Pero estaba empezando a preguntarse si mantener una relación así de sencilla tendría un precio más alto del que había pensado; se estaba preguntando si se estaban usando el uno al otro para evitar tener que encontrar con otras personas lo que de verdad querían. Aunque, por supuesto, si Michelle la despedía de verdad, eso ya no supondría un problema porque tenía la sensación de que convertirse en indigente la haría menos atractiva en el terreno de las citas.

–¿Estás bien?

–Sabía que iba a venir y aun así me impactó verla.

–Lo siento. Siento todo esto.

–Deja de decir eso. Nunca has tenido la culpa de nada.

–Es mi hermano.

–Soy yo la que se casó con él. Sabía lo que era y me casé con él de todos modos.

Se casó con él después de sorprenderlo con su mejor amiga dos días antes de la boda. No importaba que Allen hubiera culpado a Michelle, que hubiera dicho que lo había seducido y que no había sido culpa suya.

Lo recordada todo de aquel momento. Por fin había encontrado un adorno para la tarta en una tienda de antigüedades de Aberdeen. Era de una porcelana muy delicada y, aunque la pareja de la figura estaba un poco anticuada, había visto algo en el modo en que se miraban y en esas diminutas manos entrelazadas que la había atraído mucho. Lo había comprado, se lo había llevado a su pequeña casa y lo había limpiado exhaustivamente. Después había ido a enseñárselo a Michelle.

Había muchas cosas que recordaba sobre aquella tarde. Las grullas habían estado por todas partes. En primavera hacían más ruido, sin duda, porque tenían las hormonas revolucionadas y estaban construyendo sus nidos. Recordaba que hacía sol, algo poco habitual en el Pacífico noroeste.

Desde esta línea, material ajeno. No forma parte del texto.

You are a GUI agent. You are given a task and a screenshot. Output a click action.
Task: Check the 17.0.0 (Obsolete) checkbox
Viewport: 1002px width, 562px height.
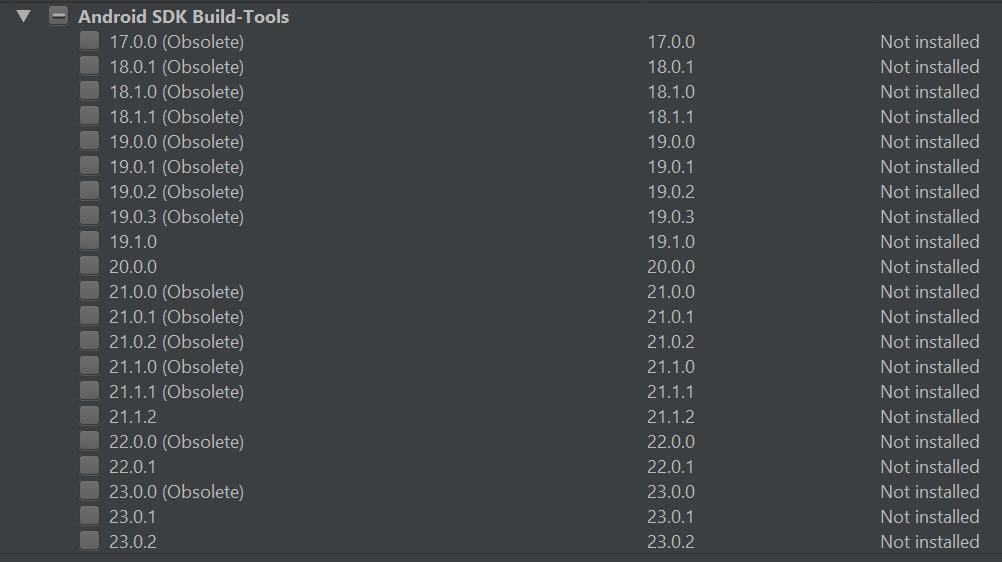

Había entrado en el hostal sintiéndose aún algo extraña por estar ahí. Michelle y ella acababan de reconciliarse. Su amistad, que se había mantenido firme y fuerte durante muchos años, se había tambaleado. Había entrado en el apartamento y, con la vista aún adaptándose a las repentinas sombras, se había tropezado al cruzar el salón en dirección al dormitorio de Michelle. Había entrado sin pensarlo, sin llamar. Aún estaban en la cama, desnudos, hechos una maraña de brazos y piernas.